The anti-Bores blitz triggered a counter-assault by a different set of super PACs advocating for stronger AI safeguards. You Can Push Back, funded by crypto billionaire Chris Larsen, and Jobs and Democracy, the Democrat-focused subsidiary of Public First — founded by Carson, a former Democratic congressman from Oklahoma — have spent $11 million to combat Leading the Future’s messaging. Public First’s funding is opaque; it is bankrolled by a dark-money group not required to disclose donors, though Anthropic has publicly announced a $20 million contribution. Carson said Public First has raised another $45 million from various industries, including people working at major AI labs.

On Thursday, another AI-focused super PAC launched: Guardrails Alliance, explicitly built to counter Leading the Future. Its backers include several labor unions and Chris Hyams, the former Indeed CEO who stepped down last year over AI concerns. A spokesperson said it will not take corporate money.

Bores has framed the primary as a referendum on the industry’s influence. “This is the first congressional race in the country where the dividing line is: can we regulate AI at all?” he said in a campaign video. Formerly considered the underdog, polls now show him in a tight race with state Assemblymember Micah Lasher, who has also campaigned in favor of AI guardrails and curbing Big Tech power.

The race’s intensity is fueled partly by geography. The Brookings Institution has named New York City the nation’s most “AI-exposed” county, where one-fifth of the workforce holds jobs AI could plausibly replace — predominantly white-collar roles such as software developers, marketers, and financial analysts. Brookings called such counties potential “hotbeds for some of the AI era’s most agitated voters.”
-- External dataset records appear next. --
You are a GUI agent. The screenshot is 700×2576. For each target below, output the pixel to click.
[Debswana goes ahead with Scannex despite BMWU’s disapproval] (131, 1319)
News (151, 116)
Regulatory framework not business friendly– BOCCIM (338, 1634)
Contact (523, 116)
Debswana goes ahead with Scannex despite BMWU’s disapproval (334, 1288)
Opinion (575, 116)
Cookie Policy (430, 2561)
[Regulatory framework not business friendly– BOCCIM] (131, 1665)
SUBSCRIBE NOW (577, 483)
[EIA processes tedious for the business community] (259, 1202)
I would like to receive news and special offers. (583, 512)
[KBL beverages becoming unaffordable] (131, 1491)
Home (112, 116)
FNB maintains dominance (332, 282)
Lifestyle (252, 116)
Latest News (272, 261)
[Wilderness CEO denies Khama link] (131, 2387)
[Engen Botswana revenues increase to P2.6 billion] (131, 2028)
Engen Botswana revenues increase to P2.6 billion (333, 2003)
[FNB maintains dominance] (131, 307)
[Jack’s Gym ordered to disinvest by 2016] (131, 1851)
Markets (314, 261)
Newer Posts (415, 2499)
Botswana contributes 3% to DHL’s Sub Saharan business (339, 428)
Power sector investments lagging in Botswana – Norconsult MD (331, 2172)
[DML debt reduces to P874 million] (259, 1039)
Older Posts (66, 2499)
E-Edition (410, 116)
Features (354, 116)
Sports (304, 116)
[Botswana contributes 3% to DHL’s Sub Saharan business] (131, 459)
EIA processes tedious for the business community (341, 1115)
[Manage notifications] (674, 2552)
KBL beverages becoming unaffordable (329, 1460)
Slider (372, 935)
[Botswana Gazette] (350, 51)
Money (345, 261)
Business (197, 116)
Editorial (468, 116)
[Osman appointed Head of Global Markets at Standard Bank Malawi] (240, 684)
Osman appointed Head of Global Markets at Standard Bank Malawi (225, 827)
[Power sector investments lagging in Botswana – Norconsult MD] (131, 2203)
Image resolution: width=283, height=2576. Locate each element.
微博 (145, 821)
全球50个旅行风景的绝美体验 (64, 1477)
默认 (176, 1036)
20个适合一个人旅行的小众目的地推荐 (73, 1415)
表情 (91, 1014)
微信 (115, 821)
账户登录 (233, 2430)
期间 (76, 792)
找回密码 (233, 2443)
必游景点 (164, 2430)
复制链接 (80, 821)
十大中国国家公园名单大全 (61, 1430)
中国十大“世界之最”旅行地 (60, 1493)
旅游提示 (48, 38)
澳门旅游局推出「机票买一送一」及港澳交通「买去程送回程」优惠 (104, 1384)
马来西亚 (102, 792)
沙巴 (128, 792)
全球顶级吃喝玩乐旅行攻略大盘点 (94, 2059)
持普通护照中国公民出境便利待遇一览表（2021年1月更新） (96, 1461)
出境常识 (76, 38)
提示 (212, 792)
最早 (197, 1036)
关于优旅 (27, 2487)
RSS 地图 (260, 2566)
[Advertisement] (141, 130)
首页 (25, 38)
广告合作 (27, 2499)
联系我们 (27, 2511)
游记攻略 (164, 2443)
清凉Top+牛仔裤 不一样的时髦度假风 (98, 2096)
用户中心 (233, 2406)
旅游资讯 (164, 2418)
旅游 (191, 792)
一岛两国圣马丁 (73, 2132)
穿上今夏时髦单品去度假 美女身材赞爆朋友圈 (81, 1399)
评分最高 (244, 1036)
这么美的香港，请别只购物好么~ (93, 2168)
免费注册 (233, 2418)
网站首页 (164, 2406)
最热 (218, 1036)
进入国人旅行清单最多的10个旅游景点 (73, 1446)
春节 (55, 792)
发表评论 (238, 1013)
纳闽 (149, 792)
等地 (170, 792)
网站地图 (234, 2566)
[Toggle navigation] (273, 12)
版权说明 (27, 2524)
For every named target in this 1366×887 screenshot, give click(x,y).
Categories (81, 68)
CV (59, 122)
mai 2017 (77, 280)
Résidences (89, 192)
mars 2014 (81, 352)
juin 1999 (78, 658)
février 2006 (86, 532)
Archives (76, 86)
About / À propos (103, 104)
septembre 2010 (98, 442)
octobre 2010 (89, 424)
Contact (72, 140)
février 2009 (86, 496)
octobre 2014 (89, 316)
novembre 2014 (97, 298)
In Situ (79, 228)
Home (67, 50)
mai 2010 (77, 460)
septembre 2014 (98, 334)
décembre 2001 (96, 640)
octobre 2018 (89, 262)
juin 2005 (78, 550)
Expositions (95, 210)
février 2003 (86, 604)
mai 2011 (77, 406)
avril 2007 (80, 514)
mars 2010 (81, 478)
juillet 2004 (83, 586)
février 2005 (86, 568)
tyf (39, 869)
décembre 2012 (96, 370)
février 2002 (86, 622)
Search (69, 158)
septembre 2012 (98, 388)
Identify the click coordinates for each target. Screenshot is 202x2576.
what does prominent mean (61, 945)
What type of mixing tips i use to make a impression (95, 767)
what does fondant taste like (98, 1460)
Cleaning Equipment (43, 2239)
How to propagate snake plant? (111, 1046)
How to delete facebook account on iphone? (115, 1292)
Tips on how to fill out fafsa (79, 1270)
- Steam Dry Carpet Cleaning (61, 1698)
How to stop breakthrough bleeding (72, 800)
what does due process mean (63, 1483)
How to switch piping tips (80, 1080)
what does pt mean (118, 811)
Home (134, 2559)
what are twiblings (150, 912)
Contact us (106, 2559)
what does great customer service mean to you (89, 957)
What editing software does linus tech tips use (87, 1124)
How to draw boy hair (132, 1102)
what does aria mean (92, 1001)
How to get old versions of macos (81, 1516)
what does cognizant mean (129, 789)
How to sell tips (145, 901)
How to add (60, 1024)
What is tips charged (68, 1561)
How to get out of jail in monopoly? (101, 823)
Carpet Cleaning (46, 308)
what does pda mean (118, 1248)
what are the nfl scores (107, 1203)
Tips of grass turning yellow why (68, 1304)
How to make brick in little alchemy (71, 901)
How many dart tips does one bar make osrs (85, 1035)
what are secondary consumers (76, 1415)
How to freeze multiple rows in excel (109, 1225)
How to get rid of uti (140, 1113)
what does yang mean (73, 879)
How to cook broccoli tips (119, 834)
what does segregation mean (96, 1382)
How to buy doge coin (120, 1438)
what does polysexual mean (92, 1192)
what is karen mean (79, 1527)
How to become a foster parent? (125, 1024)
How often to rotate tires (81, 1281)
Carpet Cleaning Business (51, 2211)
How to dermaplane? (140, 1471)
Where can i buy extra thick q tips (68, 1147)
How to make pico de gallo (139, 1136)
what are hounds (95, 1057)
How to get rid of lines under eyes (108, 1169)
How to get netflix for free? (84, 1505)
Beyond NY-12, the super PACs have spent millions in primaries across Utah, Texas, Ohio, Georgia, and Kentucky — many centered on the rural data center buildout — often against local backlash. Public First has supported candidates advocating for AI advancement, including $1.5 million for Texas House candidate Carlos De La Cruz and nearly $1 million for Representative Celeste Maloy of Utah. It has also spent heavily on lawmakers overseeing AI legislation, including $1.6 million behind Representative Valerie Foushee, who co-chairs the House Democratic Commission on AI.

The playbook mirrors crypto’s 2024 blitz, when more than $200 million in PAC money helped crypto-aligned candidates win the overwhelming majority of targeted races. But AI lacks crypto’s investor base, and public opinion is more skeptical: a recent YouGov poll found two-thirds of U.S. voters believe AI is advancing too quickly, and only one in five think its economic impact will be positive overall — views held evenly across party lines.

“The dynamics of Wall Street and the opaque sense of elites making decisions about us that don’t benefit us — I think AI companies are increasingly being seen in a similar light, whether you’re on the right or the left,” said Henry Ajder, a generative AI expert. He noted that even the most cautious AI executives face a “constant pressure to release new models quickly,” creating an inherent tension with calls for slower development.